O kadar eser yazıldı, film çekildi. O kadar canlar verildi, bedeller ödendi, nesiller tükendi. Eserlerinde bu canları, bedelleri, nesilleri konu eden bir edebiyatçı olarak sizce demokrasimizin darbelerle, faili meçhullerle, kanunsuzluklarla olan mücadelesinde hangi noktadayız?
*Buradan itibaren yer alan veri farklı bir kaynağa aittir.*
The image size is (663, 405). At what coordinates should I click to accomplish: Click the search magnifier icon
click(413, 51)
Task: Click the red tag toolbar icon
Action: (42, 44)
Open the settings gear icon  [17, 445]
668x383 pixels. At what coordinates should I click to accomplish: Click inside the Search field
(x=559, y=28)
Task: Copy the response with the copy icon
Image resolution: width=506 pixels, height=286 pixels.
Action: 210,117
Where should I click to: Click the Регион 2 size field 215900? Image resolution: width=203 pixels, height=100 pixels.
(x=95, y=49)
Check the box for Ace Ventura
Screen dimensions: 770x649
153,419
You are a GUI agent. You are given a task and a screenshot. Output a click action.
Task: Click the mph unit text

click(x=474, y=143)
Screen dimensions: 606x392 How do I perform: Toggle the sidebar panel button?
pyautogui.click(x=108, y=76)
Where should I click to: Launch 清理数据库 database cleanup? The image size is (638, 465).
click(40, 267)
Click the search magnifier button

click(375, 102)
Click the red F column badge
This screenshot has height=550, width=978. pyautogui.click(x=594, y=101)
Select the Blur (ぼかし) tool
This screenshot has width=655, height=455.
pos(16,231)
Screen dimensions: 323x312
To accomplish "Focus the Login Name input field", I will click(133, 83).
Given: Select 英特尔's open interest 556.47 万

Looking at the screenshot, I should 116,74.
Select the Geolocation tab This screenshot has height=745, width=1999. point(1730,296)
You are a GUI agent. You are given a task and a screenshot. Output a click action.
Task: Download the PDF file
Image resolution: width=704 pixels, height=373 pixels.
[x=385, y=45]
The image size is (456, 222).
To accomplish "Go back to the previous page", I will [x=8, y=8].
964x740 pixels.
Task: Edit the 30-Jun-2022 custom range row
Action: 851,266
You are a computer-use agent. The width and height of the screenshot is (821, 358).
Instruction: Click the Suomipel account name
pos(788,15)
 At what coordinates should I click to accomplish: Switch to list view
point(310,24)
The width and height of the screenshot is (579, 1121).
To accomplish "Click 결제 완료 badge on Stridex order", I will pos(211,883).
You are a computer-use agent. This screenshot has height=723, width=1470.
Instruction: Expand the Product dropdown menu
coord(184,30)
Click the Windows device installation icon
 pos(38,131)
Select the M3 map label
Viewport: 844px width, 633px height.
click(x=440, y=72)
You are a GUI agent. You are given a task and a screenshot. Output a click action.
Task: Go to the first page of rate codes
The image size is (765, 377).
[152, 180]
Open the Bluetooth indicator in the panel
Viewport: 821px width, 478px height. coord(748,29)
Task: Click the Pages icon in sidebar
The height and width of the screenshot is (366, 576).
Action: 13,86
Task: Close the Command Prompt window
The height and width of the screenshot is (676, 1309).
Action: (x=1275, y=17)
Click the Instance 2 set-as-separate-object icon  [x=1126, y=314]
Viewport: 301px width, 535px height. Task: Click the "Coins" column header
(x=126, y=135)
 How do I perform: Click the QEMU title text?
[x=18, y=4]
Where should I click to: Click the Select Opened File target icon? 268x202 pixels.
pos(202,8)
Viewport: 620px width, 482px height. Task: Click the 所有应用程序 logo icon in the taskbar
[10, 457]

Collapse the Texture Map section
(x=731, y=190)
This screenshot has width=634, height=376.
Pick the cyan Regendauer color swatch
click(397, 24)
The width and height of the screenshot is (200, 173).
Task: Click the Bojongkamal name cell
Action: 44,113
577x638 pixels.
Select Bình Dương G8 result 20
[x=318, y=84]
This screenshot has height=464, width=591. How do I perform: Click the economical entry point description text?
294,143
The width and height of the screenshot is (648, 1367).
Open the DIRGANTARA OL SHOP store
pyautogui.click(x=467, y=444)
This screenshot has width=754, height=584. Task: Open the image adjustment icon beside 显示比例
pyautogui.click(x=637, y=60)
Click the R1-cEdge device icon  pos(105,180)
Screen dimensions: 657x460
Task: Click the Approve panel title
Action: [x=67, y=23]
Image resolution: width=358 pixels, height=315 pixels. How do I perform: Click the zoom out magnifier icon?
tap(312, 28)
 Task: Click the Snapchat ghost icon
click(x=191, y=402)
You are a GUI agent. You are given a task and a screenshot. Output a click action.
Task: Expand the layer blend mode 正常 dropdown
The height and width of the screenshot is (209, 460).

Ne yazık ki yıllardın yaşananlar ve yaşanmakta olanlar sadece demokrasiyi güdük bırakmakla kalmadı, ahlaki olarak da toplumu zedeledi. Bugün ülkenin her yanından çürüme kokuları geliyor. Bu korkunç bir durum. Yani politika öyle rezil bir noktaya geldi ki, artık başlı başına ahlaki bir probleme dönüştü. Darbeler, güce tapınma ayinleriydi. Hakkın ortadan kalktığı vahşet dönemleriydi. Ne yazık ki güç bugün de hakkın ve haklının önünde dikiliyor. Ve ne yazık ki insanlar haklının yanında değil güçlünün yanında olmakta hiçbir sakınca görmüyorlar. İster militarist, ister sivil olsun güçlünün yanında yer alanları tarih hiçbir zaman affetmedi, bundan sonra da affetmeyecek. Biz sanatçılar olarak her zaman haklının yanında yer almayı erdem bildik ki doğrusu da budur. Bu doğruyu söylemek, yazmak, göstermek her zaman boynumuzun borcudur.
Ahmet Ümit okurları, kelimelerinizle, cümlelerinizle düşünüp, anlatımınızla, betimlemelerinizle zihninde canlandırdığı romanları sadece okumakla kalmıyor aynı zamanda yaşıyor. Bunda eserlerinizde kullandığınız sinemografik tekniklerin etkili olduğunu düşünüyorum. Sinemanın yazarlığınızla ilişkisi hakkında neler söylersiniz?
Çok haklısınız, edebiyattan sonra en çok sevdiğim sanat alanı sinemadır. Romanlarımı yazarken kendi filmimi çekiyormuş duygusuna kapılırım. Bilgisayarım ekranı anında bir sinema sahnesine dönüşür ve ben yazdığım romanın bir izleyicisi olarak bulurum kendimi. Çok zevkli bir deneyimdir bu. Mekan tanımlamalarım, karakter yaratımlarım, diyaloglarım da bunlar açıkça görülebilir.
Son olarak aldığımız duyumlar yeni bir “İstanbul” romanının yolda olduğu yönünde? Bu sefer nasıl bir macera bekliyor okurlarınızı?
Aslında sadece İstanbul değil, Amasya, Manisa ve Edirne’yi de konu alan bir roman üzerinde çalışıyorum. İlgilenenler anlamıştır, bu şehirler Osmanlı İmparatorluğu için özel önemi olan yerlerdi. Elbette yine bir cinayet var. Bu cinayet bizi zaman dehlizlerinden, Osmanlı klasik çağına kadar götürecek. Çünkü günümüzde işlenen cinayet belki de geçmişteki büyük bir sırla alakalı. Valla ben yazarken, acayip eğleniyor, pek çok şey öğreniyorum, umarım bu duyguları okurlarım da hisseder.